The interesting move Intel is making is to concentrate initially on KNL as heart of the machine rather than as an add-in card. This gets you direct access to 384GB of DDR4 RAM, which opens up some problems that current graphics cards are not well suited for. I think this plays better to their strengths: if your problem is embarrassingly parallel with moderate memory requirements, modern graphics cards are a better fit. But if you need more RAM, or your parallelism requires medium-strength independent cores, Phi might be a better choice.

But because Larrabee's cheapest model (3120A/P) starts at $1695

While it's true that Intel's list pricing shows they aren't targeting home use at this point, List Price may not be the best comparison. For a while last year, 31S1P's were available at blow out prices that beat all the graphic cards. In packs of 10, they were available at $125 each: http://www.colfax-intl.com/nd/xeonphi/31s1p-promo.aspx.

It's true that even at that price they were not a great fit for most home users: they require a server motherboard with 64-bit Base Address Register support (https://www.pugetsystems.com/labs/hpc/Will-your-motherboard-...) and they require external cooling. But if you were willing to be creative (https://www.makexyz.com/3d-models/order/b3015267f647354f96ff...) and your goal was putting together an inexpensive many-threaded screaming number cruncher, the price was hard to beat.

vardump · on Aug 17, 2016

Would love to kick tires of one of those Knight's Landing cards.
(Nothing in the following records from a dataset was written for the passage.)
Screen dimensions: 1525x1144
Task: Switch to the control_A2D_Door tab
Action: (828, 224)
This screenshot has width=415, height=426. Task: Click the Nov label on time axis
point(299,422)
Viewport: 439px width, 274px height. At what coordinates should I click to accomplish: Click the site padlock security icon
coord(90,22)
It might be possible to pull off similar tricks as on normal Intel Xeons. I wonder what kind of memory controller it got. Does it for example have hardware swizzling and texture samplers accessible?
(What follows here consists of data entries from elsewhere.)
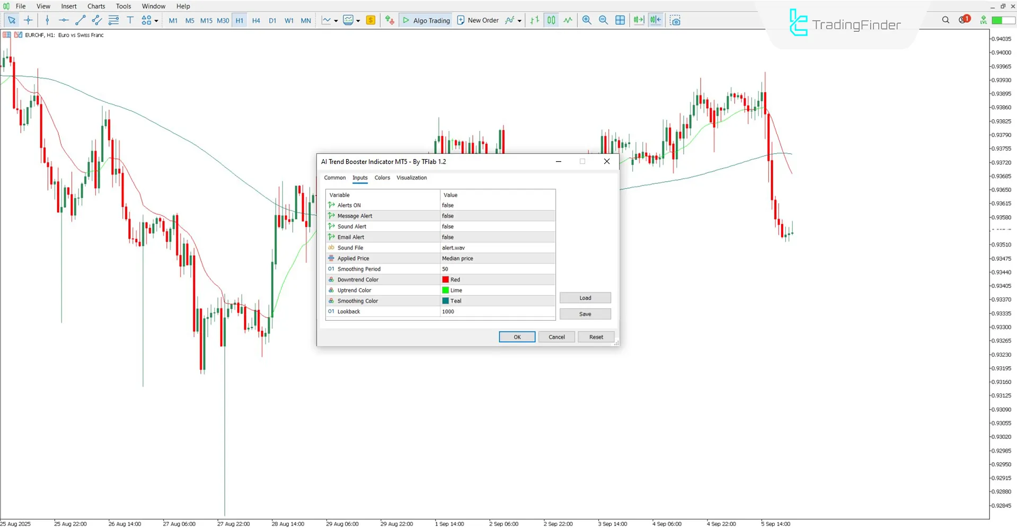Select the crosshair tool
The image size is (1017, 528).
point(29,20)
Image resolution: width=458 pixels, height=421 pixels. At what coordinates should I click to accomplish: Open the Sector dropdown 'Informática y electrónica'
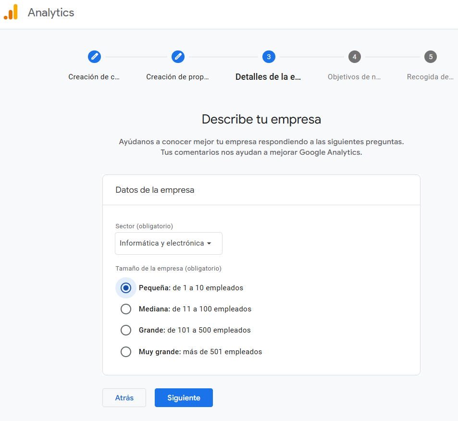click(168, 243)
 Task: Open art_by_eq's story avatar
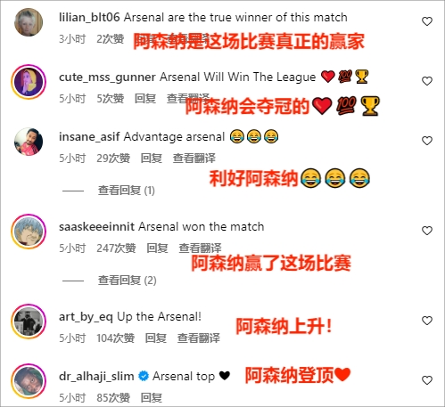(x=29, y=322)
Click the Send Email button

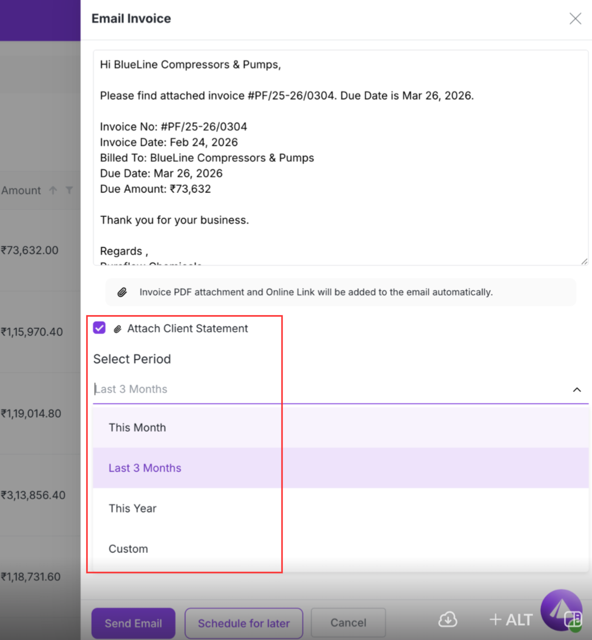[x=133, y=623]
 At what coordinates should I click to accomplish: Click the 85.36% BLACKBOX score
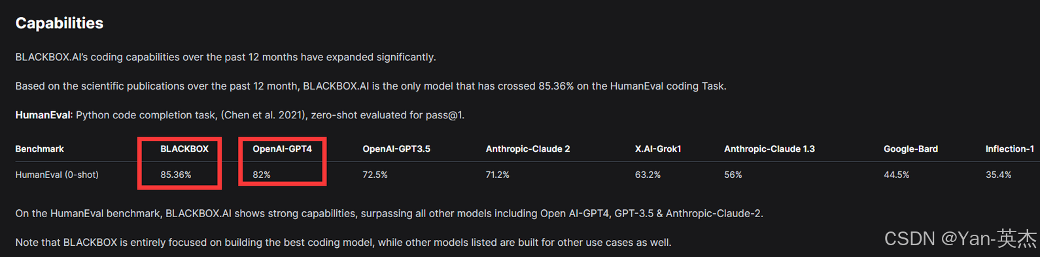pos(176,175)
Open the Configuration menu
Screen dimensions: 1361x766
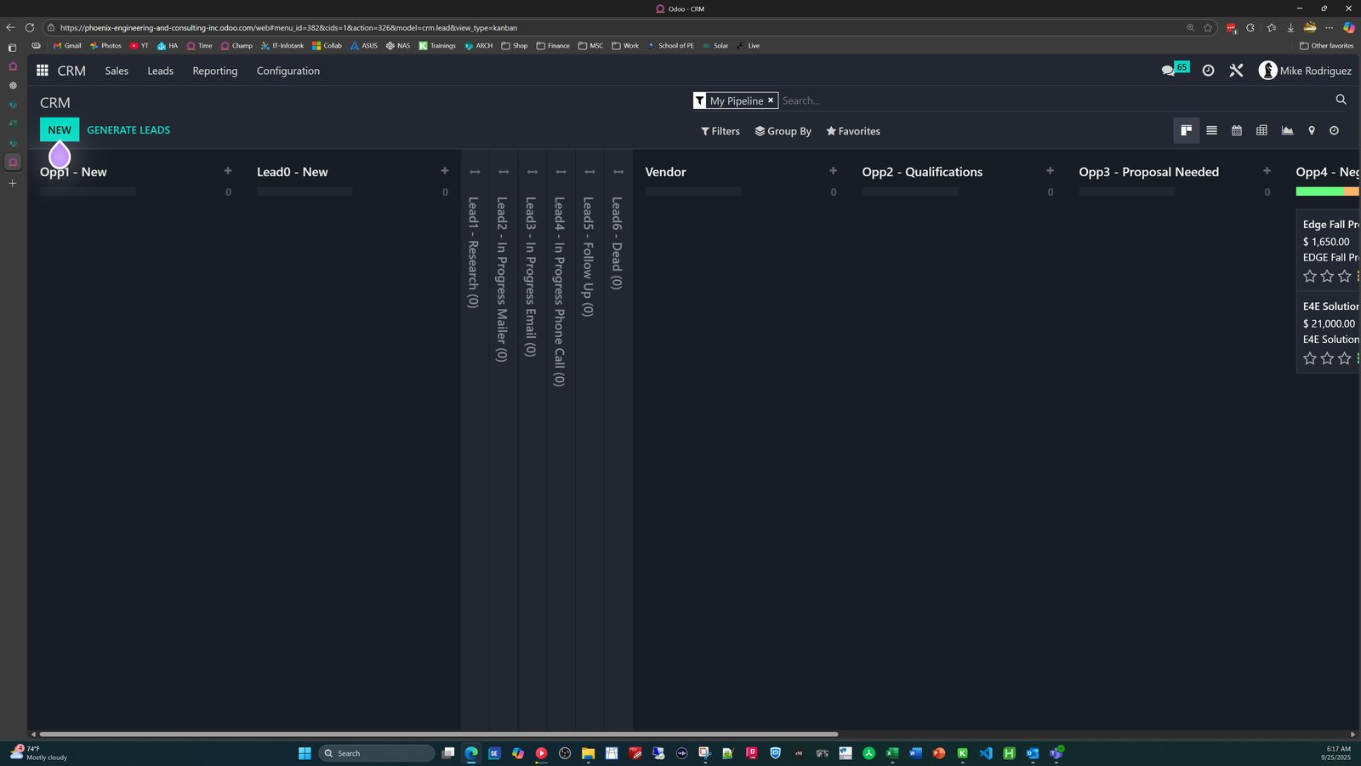(288, 71)
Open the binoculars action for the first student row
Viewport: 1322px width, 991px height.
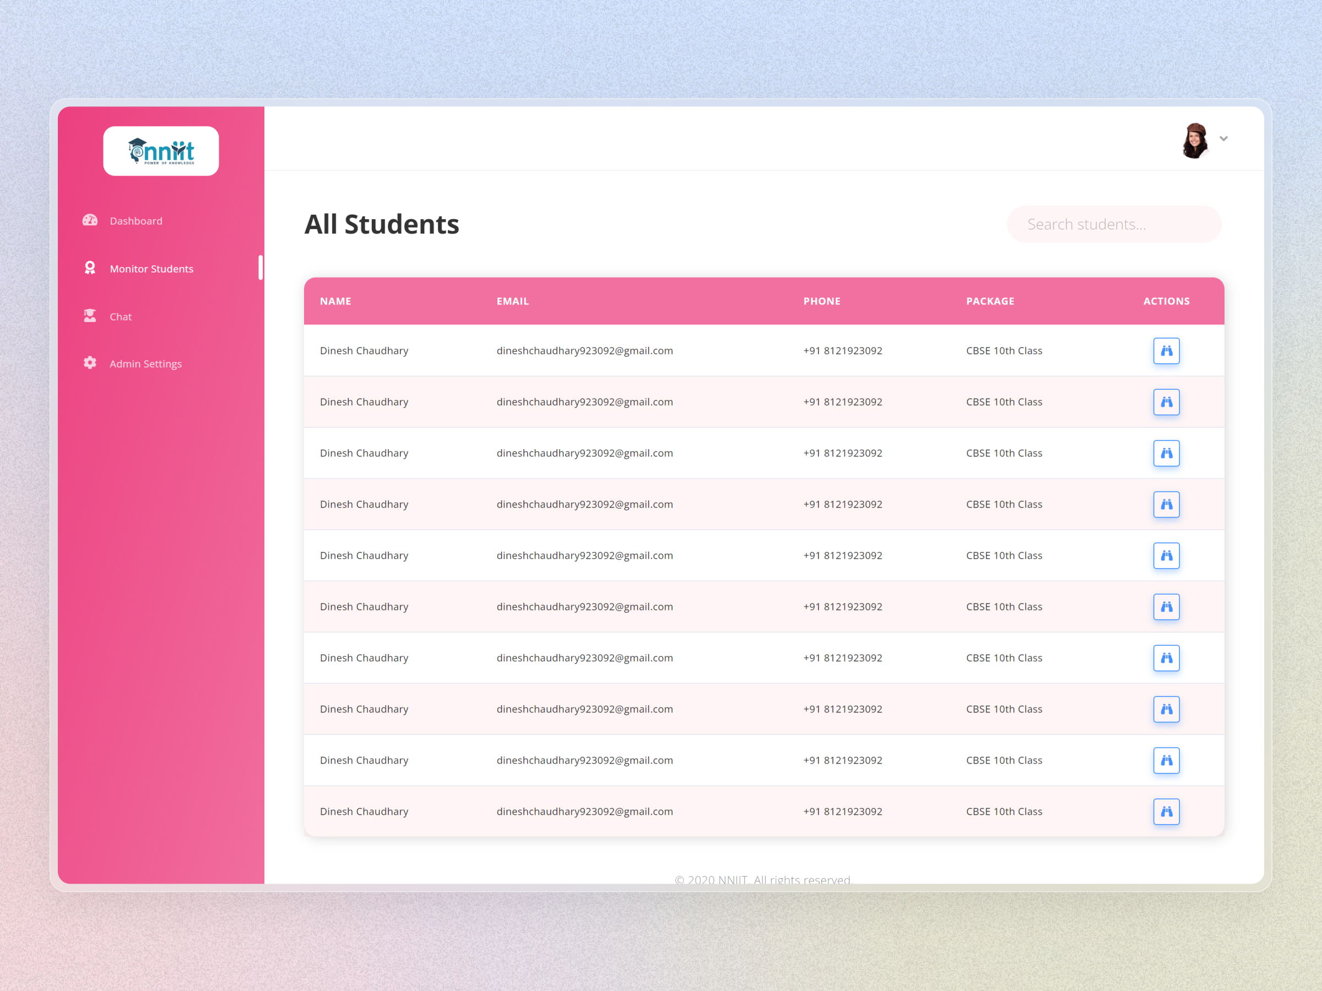tap(1166, 351)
But we use exclusively Nvidia for our number crunching product. And since the relevant code is implemented in CUDA, we have an Nvidia platform lock-in. Other options are not even on the table, and will not be.
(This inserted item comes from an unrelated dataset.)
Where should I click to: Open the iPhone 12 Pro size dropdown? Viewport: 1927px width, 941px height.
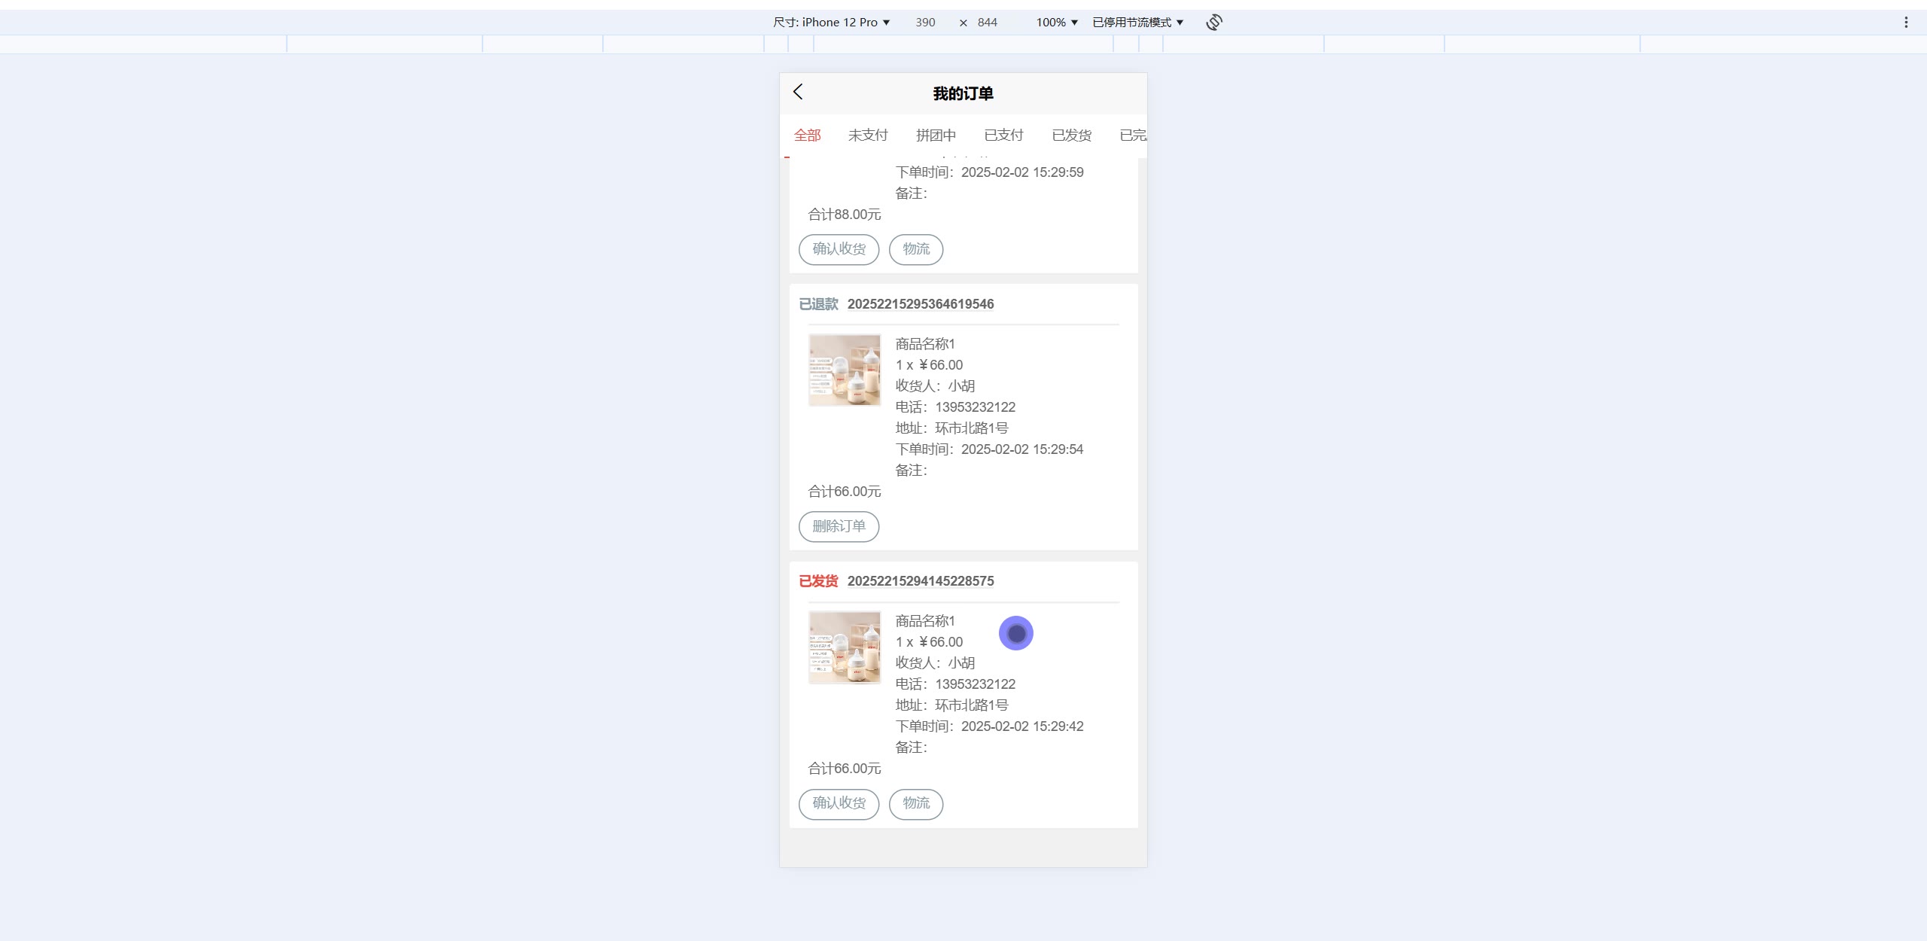click(831, 23)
Intel would be very smart to offer a migration path from CUDA code.

mrb · on Aug 16, 2016

You are right I shouldn't lump all generations together as "Larrabee". I didn't realize the definitive specs of Knights Landing came out (2 months ago?). KL does improve a lot over KC, and now almost matches current GPUs:

KC: 8 GFLOPS/W at the device level (Xeon Phi 7120: 2440 GFLOPS at 300 W).

KL: 28 GFLOPS/W at the device level (Xeon Phi 7290: 6912 GFLOPS at 245 W).

Compare this to 32-47 GFLOPS/W at the device level for current-generation AMD and Nvidia GPUs.

(All my numbers are SP GFLOPS.)

rbanffy · on Aug 16, 2016

> The interesting move Intel is making is to concentrate initially on KNL as heart of the machine rather than as an add-in card.

It'd be awesome if Intel made such a machine available the same way they make NUCs. Everyone vaguely involved with HPC should have one to play with.